Os guardas franceses são ríspidos, arrancam-os do sono em plena madrugada para conferirem as tais cadernetas e seus respectivos carimbos. Arrastados a um acampamento, são resgatados pela professora e o prefeito.
São tão poucos os que os veem como portadores dos mesmos direitos! E ainda assim, os ciganos permanecem na sua grandeza.

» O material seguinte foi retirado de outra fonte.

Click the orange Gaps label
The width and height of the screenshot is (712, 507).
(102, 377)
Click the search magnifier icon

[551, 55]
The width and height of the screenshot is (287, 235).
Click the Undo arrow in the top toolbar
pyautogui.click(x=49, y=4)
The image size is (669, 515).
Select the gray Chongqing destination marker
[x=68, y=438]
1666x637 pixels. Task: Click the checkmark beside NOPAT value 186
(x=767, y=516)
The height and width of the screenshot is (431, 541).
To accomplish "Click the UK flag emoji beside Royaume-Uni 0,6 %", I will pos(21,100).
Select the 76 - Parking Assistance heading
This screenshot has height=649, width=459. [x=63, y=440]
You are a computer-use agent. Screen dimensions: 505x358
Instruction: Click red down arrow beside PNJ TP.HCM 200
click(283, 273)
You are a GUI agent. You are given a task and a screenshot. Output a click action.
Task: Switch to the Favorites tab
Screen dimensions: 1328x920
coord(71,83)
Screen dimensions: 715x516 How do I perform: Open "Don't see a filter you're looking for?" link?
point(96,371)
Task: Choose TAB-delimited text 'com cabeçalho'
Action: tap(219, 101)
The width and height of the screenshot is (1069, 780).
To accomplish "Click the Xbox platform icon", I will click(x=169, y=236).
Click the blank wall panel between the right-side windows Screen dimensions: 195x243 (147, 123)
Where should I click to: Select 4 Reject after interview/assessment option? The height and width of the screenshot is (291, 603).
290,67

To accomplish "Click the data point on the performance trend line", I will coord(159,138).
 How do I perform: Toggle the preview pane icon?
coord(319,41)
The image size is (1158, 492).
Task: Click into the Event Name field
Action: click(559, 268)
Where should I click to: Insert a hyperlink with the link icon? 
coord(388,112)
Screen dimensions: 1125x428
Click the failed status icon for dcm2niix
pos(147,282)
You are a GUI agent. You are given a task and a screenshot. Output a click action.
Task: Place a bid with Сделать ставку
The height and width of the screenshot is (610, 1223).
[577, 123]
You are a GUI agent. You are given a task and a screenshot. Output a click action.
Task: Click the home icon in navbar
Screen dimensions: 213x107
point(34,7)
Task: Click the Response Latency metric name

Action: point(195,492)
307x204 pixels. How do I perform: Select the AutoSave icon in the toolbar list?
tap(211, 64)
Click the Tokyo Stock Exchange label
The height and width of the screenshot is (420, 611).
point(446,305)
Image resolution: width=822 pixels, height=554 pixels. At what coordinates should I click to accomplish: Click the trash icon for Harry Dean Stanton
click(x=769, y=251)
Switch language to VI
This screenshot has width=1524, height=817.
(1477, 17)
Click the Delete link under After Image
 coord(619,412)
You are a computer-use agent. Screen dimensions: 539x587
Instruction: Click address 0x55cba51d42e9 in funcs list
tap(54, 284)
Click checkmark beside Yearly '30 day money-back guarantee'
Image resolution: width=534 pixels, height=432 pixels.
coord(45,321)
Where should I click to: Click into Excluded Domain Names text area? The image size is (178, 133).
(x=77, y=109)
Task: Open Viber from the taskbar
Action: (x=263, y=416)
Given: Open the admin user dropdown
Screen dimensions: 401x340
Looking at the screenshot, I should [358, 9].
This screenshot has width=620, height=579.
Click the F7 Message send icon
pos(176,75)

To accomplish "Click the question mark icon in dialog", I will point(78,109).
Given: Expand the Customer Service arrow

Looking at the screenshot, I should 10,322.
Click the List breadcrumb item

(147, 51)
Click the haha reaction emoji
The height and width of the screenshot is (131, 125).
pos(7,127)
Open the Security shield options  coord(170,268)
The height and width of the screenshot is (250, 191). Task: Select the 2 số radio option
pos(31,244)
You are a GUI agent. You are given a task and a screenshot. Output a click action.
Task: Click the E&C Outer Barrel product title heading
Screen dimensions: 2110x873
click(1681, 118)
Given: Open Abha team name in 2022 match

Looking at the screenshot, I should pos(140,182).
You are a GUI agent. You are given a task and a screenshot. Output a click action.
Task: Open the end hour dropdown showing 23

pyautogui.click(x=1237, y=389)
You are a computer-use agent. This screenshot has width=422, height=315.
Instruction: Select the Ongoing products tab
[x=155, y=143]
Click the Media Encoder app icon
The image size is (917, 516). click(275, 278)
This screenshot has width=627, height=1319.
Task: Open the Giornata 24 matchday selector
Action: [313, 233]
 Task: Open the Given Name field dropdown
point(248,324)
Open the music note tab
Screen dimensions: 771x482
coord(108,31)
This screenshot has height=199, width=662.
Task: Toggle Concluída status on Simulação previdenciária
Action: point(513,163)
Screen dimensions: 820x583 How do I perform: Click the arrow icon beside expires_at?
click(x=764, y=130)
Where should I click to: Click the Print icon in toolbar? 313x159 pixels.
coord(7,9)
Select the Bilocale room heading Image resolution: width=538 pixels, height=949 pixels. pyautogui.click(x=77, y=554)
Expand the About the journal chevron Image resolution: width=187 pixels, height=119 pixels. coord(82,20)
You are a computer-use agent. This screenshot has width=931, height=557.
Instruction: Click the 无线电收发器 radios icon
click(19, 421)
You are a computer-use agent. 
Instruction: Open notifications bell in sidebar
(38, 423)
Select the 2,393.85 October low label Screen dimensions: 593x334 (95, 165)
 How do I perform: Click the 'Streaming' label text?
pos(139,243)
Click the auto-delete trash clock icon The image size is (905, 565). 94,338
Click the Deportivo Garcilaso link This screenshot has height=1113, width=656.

São leais: não partem sem que todos os membros do grupo estejam juntos; são humildes: aceitam pagamento para tocarem para galinhas que não botam seus ovos; são pacíficos: ‘os ciganos não fazem guerra’, diz um deles quando o prefeito lê para eles a lei que os proíbe de viajar.
A beleza do filme é justamente resgatar um dos grupos vitimados do genocídio da Segunda Guerra, é desmistificar os estereótipos que ainda permeiam as mentes, tantos anos depois. Todo grupo étnico tem sua cultura, sua beleza, sua riqueza, seu jeito de lidar com a vida. E conhecê-los, e interagir com eles, potencializa as mesmas características em nós.
Trazer à público o cotidiano de uma família pertencente a esse grupo étnico, visto como preguiçoso, perigoso e ladrão faz desse filme imperdível, embora dolorido de ver, porque já se sabe do que lhes vai ocorrer. É essa a sua mensagem maior: impossível a passividade diante da injustiça e da destruição daquilo que aprendemos a conhecer a e a admirar. Talvez aí resida a nossa cura.
Essa obra de arte eu vi num dos canais da HBO.